Фрагмент текста:
:::

Приложения

Последние стихи Василиска Гнедова (1890–1978)

«Поколение растратившее своих поэтов» (Р. Якобсон) более чем перед кем-либо виновато перед Василиском Гнедовым, который долгие десятилетия был совершенно забыт и существовал вне какой-либо литературно-художественный среды. Только в последний год его жизни сверкнул перед ним восторг трансфуристов, поклонявшимся его словострокам и однобуквам, но тут Василиск умер и последним, что он видел и слышал, был диск самодельной пластинки, которая пела слова его «Летаны»:

Уверхаю лето… крыло уверхаю…

Несколько тетрадей его стихов 70-х лет хранит Н. И. Харджиев. Из этих рукописей ясно, что Гнедов не слишком заботился об отделке своих произведений, абсолютно презрев, подобно Малевичу, так называемое мастерство.

Для него при этом начался «мирсконца», проводимый не тематически, но всем смыслом творчства-бытия. Вот как можно это пояснить, – еще Брюсов делил русских футуристов на «умеренных» и «крайних». Почти все «умеренные» стали в 20-е-30-е годы постыдно заурядными поэтами (Асеев, Пастернак, Бобров, Большаков, Шершеневич, не говоря уж о Петникове и прочая серая и малая).

:::

Записи данных:
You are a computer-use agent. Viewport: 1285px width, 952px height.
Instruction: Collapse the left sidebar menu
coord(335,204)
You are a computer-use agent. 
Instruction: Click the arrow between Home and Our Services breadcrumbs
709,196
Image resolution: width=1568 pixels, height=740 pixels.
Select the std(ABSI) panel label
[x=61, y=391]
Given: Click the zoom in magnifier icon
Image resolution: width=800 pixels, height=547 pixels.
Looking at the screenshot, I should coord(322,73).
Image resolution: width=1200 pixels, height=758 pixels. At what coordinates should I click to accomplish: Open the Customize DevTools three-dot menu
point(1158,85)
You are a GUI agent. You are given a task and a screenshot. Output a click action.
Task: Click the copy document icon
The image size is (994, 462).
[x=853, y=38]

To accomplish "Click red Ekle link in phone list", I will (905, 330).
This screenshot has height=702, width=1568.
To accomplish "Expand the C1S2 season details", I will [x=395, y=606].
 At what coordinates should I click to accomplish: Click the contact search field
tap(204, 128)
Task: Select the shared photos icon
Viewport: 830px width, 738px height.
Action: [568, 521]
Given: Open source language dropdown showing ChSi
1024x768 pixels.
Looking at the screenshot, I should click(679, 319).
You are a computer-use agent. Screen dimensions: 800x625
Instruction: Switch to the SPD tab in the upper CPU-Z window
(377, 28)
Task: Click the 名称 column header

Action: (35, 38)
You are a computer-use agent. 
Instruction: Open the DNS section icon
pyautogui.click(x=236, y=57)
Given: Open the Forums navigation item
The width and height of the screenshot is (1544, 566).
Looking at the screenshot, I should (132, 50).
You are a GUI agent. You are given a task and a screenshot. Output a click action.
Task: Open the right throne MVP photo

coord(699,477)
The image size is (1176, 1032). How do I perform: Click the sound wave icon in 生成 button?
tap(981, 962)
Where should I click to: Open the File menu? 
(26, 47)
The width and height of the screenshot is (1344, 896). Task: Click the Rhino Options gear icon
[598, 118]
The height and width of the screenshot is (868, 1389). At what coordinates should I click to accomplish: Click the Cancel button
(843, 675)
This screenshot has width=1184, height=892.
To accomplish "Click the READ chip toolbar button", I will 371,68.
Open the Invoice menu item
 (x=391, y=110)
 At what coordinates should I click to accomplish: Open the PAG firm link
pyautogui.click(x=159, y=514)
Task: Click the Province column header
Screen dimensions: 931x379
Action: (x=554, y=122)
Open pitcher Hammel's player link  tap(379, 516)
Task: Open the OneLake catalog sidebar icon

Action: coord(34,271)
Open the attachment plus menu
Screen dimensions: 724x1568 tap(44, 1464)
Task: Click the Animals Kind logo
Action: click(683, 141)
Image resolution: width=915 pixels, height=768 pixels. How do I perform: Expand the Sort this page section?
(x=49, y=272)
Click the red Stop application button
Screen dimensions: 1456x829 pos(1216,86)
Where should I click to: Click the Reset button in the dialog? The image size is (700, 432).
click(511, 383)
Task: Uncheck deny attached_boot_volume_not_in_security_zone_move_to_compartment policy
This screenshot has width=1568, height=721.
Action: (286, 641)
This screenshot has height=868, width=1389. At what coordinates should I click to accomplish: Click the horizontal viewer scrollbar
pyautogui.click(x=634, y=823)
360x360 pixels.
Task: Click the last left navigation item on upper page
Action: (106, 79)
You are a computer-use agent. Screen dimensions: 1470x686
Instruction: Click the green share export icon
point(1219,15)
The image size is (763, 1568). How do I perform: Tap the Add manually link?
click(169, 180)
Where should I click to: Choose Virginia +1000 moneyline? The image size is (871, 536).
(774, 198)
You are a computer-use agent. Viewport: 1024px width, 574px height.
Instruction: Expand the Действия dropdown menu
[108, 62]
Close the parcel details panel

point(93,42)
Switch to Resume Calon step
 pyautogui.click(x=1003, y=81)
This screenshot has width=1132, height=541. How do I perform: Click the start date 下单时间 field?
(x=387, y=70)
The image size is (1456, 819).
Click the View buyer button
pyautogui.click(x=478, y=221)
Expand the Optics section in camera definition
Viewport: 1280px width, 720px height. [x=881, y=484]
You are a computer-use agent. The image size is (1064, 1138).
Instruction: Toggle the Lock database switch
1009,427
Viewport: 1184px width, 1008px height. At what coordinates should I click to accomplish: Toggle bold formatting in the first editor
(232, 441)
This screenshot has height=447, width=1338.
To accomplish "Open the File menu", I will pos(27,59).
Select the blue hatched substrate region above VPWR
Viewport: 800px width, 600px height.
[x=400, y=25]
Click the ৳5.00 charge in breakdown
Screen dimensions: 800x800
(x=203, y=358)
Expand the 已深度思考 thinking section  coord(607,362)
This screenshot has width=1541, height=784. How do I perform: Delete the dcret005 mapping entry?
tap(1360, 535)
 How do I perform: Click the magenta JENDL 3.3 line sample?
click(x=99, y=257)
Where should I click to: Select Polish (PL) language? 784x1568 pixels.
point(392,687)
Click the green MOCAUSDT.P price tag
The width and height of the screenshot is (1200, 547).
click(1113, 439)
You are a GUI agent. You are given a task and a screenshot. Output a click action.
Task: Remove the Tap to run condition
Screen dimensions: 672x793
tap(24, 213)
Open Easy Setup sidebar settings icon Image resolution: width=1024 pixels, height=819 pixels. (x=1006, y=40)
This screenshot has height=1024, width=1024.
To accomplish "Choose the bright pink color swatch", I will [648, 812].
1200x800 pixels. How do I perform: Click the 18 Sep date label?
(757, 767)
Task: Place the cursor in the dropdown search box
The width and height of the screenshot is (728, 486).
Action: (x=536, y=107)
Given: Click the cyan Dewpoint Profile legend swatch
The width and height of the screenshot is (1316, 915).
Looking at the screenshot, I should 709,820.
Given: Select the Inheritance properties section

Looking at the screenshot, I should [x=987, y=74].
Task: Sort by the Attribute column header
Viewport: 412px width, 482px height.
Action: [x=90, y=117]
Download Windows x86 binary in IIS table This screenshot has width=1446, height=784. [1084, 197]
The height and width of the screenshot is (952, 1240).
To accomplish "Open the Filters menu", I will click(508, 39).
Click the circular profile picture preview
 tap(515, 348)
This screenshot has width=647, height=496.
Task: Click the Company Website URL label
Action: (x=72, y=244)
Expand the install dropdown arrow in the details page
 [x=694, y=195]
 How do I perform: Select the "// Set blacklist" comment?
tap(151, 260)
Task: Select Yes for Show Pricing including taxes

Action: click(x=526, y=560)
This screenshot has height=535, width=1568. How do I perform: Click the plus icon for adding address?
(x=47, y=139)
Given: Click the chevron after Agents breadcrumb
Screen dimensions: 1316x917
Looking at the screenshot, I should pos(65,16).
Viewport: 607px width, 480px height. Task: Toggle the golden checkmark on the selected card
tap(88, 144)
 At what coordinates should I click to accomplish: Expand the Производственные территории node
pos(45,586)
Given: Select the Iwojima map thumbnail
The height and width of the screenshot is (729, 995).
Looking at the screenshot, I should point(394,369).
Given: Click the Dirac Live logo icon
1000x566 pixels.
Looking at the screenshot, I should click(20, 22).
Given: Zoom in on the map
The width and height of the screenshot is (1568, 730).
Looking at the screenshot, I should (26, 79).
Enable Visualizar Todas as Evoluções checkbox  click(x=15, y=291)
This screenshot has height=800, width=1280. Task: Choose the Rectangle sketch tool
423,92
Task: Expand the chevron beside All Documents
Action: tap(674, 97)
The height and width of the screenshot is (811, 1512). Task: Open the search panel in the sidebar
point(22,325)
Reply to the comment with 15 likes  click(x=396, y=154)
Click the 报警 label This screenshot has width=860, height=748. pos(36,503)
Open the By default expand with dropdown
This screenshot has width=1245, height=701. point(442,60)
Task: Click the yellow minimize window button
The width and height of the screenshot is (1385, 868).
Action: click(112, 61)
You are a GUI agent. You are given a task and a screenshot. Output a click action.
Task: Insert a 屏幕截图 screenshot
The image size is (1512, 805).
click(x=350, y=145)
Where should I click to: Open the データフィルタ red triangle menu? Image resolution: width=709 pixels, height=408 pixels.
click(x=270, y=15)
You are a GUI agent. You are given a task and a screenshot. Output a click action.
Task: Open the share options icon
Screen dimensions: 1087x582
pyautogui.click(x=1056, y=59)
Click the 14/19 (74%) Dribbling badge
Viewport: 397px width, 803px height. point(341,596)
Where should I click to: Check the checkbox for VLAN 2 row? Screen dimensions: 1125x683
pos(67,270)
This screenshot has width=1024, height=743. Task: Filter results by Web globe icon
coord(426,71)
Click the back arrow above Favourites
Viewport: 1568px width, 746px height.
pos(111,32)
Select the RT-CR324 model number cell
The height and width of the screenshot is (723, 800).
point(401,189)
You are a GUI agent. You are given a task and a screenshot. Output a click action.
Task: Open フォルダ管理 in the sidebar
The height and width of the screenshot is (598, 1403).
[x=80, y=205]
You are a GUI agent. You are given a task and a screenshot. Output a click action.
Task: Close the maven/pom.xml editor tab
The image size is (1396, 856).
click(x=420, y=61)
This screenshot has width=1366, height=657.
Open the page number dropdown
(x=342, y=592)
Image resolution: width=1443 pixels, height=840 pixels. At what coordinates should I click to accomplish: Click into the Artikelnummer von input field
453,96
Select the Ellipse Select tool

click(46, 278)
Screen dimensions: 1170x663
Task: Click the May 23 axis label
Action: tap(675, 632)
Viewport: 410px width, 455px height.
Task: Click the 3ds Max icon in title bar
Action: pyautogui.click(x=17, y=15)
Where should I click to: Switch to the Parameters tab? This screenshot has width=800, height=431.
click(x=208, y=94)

:::

Условия заданий:
1. Кратко перескажи абзац фрагмента, который начинается словами «Несколько тетрадей его стихов», и сохрани его основные факты.
2. Почему, согласно фрагменту, «поколение, растратившее своих поэтов» виновато перед Василиском Гнедовым больше, чем перед кем-либо другим? Ответ дай в одном–трех предложениях.
3. Пожалуйста, дословно перепиши часть фрагмента, начиная со слов «Несколько тетрадей его» и заканчивая словами «так называемое мастерство.».

Ответы:
1. Несколько тетрадей стихов Гнедова 70-х годов хранятся у Н. И. Харджиева. Эти рукописи показывают, что Гнедов мало заботился об отделке своих произведений и, как Малевич, полностью отвергал так называемое мастерство.

2. Гнедов долгие десятилетия был совершенно забыт. Все это время он существовал вне какой-либо литературно-художественной среды.

3.
Несколько тетрадей его стихов 70-х лет хранит Н. И. Харджиев. Из этих рукописей ясно, что Гнедов не слишком заботился об отделке своих произведений, абсолютно презрев, подобно Малевичу, так называемое мастерство.